However, if you view social conflicts as negotiations, it’s possible to analyze the circumstances to maximize resultant success. Negotiation can be particularly challenging with emotionally charged personal situations. Here are disparate goal resolution strategies by removing emotion and applying some basic analytical tools.
- Identify your negotiation space. Define a first offer that anchors the radical end of that space, as setting high targets results in better outcomes. Identify your target and walk-away point. Stick to this space, and use this space, not emotion, as your guide.
- Anticipate your opponents’ goals. What will motivate them to come to an agreement? Avoid misperceptions. Harvey Robbins suggests, “Place a higher priority on discovering what a win looks like for the other person.”
- Plan the negotiation. Anticipate next moves, develop contingencies, discover more about your opponents’ circumstances by asking questions and keep track of progress and compromises.
- Include many negotiation points in your position. Be flexible on items that aren’t critical and firm on the most important goals. Include items up front that you are willing to compromise on. The goal is to get what you really want.
- Be positive. Search for common ground. Positively frame responses and reiterate agreements. Demonstrating cooperation results in better outcomes.

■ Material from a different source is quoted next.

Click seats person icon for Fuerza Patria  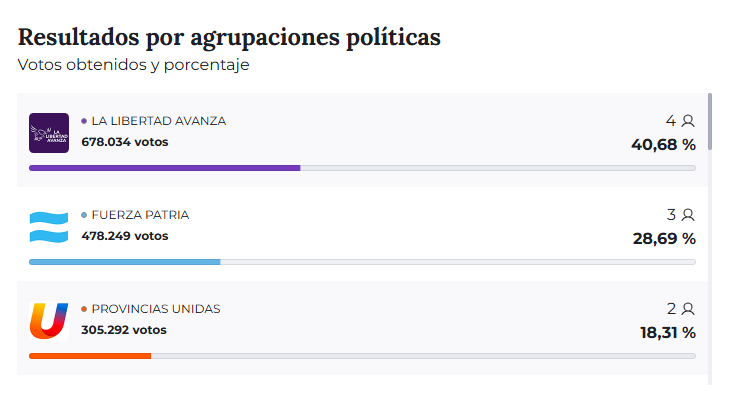tap(687, 215)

- Accept the inevitability of failed negotiations and be willing to walk away. Putting on a game face by knowing when you are confronted by a negotiation, preparing and removing emotion yields the most success.
- Assume happiness and a successful negotiation are synonymous. You may end up dissatisfied if you miss a lofty target but still fall within your negotiation space.
- Rush. Emotional indifference is an advantage. Negotiations are routine business decisions, and you must be willing to walk away. There are circumstances where face-to- face, online, using an intermediary and setting a decision date may help your success.
- Be temperamental. Getting personal, adding insults and introducing issues after you have agreed on things will anger and may lead to unresolvable conflicts.
Mastering negotiations comes with experience, and not all situations can be “won.” With practice, though, you can get better about removing emotion, being analytical and maximizing the chances of negotiation success. So with your game face on, consider a final insight from Lance Morrow: “Never forget the power of silence, that massively disconcerting pause which goes on and on and may last induce an opponent to babble and backtrack nervously.”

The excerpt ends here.